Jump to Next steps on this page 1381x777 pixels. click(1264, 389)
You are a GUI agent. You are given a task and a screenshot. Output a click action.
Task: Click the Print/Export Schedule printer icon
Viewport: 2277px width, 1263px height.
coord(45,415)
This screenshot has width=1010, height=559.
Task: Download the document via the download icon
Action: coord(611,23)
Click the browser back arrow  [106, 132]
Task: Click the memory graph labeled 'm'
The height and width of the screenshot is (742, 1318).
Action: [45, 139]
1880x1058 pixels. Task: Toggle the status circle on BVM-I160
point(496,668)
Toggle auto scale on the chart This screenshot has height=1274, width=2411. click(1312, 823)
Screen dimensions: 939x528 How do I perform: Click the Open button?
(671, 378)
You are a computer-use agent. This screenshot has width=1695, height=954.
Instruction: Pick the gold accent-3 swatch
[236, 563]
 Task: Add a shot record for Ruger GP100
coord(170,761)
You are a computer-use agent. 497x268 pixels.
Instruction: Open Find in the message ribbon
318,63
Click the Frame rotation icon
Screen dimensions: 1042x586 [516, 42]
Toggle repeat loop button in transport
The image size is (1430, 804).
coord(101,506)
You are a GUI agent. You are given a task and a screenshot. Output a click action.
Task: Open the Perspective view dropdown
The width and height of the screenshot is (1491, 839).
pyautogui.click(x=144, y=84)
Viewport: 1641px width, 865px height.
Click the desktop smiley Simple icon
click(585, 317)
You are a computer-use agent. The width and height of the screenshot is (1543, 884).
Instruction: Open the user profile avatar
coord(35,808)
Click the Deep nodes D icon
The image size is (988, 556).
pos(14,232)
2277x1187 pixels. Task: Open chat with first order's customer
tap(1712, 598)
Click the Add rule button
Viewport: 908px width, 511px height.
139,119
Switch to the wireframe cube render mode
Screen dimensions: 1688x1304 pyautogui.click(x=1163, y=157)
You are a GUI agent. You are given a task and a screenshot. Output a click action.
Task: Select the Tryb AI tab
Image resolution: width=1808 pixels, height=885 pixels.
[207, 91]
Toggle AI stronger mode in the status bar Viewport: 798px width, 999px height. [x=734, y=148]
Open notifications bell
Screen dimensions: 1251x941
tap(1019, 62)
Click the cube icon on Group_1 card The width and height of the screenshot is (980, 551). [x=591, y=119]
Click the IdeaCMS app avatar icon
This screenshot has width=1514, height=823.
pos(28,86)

++++++++++

■ Activity
Each line from the one containing "Image resolution: width=1808" to the end of the listing above should be copied exactly, and nothing else.

■ Finished task
Image resolution: width=1808 pixels, height=885 pixels.
[207, 91]
Toggle AI stronger mode in the status bar Viewport: 798px width, 999px height. [x=734, y=148]
Open notifications bell
Screen dimensions: 1251x941
tap(1019, 62)
Click the cube icon on Group_1 card The width and height of the screenshot is (980, 551). [x=591, y=119]
Click the IdeaCMS app avatar icon
This screenshot has width=1514, height=823.
pos(28,86)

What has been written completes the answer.